_Petunjuk Latihan_:
Sebutkan semua peran dalam pengelolaan keuangan daerah di SKPD yang menurut teks sumber di bawah dapat diserahkan kepada pejabat struktural dan atau PNS dalam jabatan fungsional khusus.

Minggu, 30 November 2014

PEMBANTAIAN PNS DENGAN KORUPSI



DIPECAT ATAU TIDAK

Pegawai negeri sipil ( PNS ) sebagai pegawai negara bisa menduduki jabatan struktural dan jabatan fungsional . Jabatan fungsional dibedakan jabatan fungsional khusus dan jabatan fungsional umum . Jabatan struktural memiliki eselon , mulai dari eselon V , eselon IV, eselon III, eselon II, eselon I . Jabatan fungsional khusus bermacam-macam jenisnya antara lain pengawas sekolah, penyuluh lapangan pertanian / peternakan / perikanan , bendahara pengeluaran , bendahara penerimaan, juru ukur tanah, pengawas pertambangan dan lain-lain . Sedangkan jabatan fungsional umum bisa disebutkan jenisnya antara lain pengelola arsip, pengelola perpustakaan, pengelola sistem informasi dan dokumentasi hukum .
Yang berkenaan dengan pengelolaan keuangan daerah , yaitu penerimaan dan belanja di satuan kerja perangkat daerah ( SKPD ) diserahkan tugas pengelolaannya kepada pejabat struktural dan atau PNS dalam jabatan fungsional khusus, antara lain sebagai pengguna anggaran ( PA ) , kuasa pengguna anggaran ( KPA ), pejabat penatausahaan keuangan ( PPK ), pejabat pelaksana teknis kegiatan ( PPTK ), bendahara penerimaan , bendahara pengeluaran, pembantu bendahara penerimaan dan pembantu bendahara pengeluaran .

_Data_:
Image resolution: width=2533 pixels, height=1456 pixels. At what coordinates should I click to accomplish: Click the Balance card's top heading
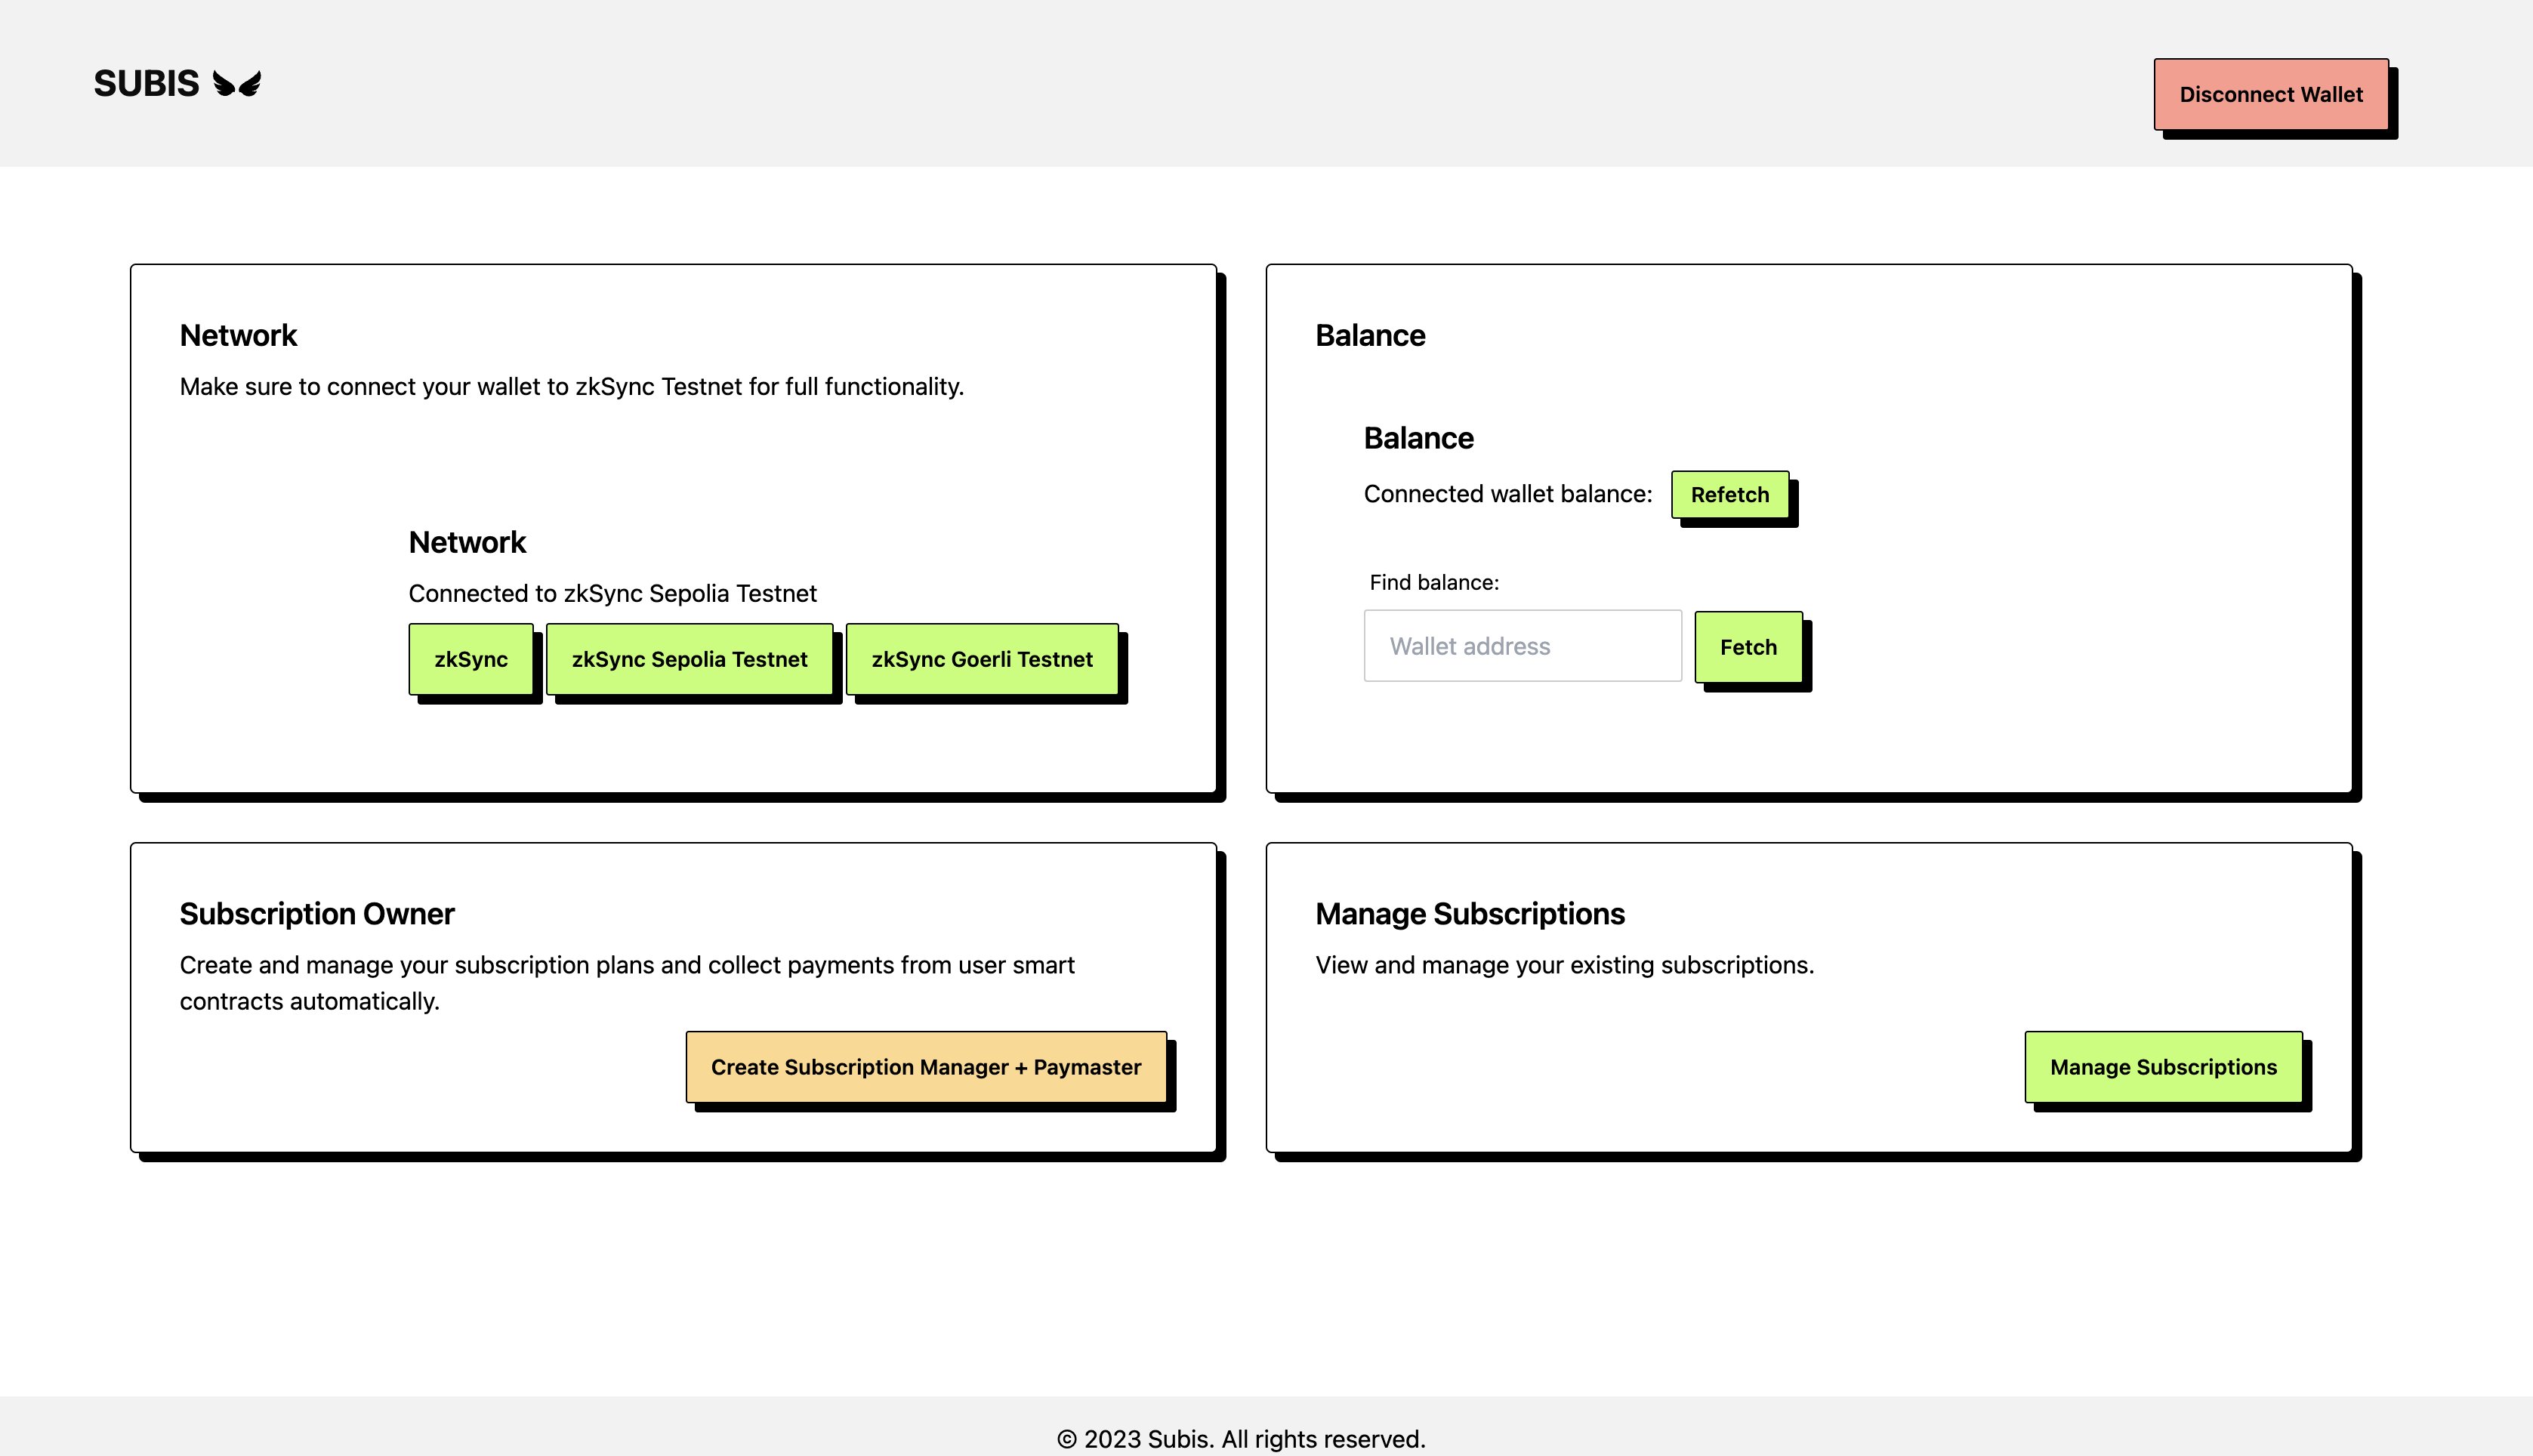pyautogui.click(x=1370, y=336)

_Jawaban Latihan_:
- Pengguna anggaran (PA)
- Kuasa pengguna anggaran (KPA)
- Pejabat penatausahaan keuangan (PPK)
- Pejabat pelaksana teknis kegiatan (PPTK)
- Bendahara penerimaan
- Bendahara pengeluaran
- Pembantu bendahara penerimaan
- Pembantu bendahara pengeluaran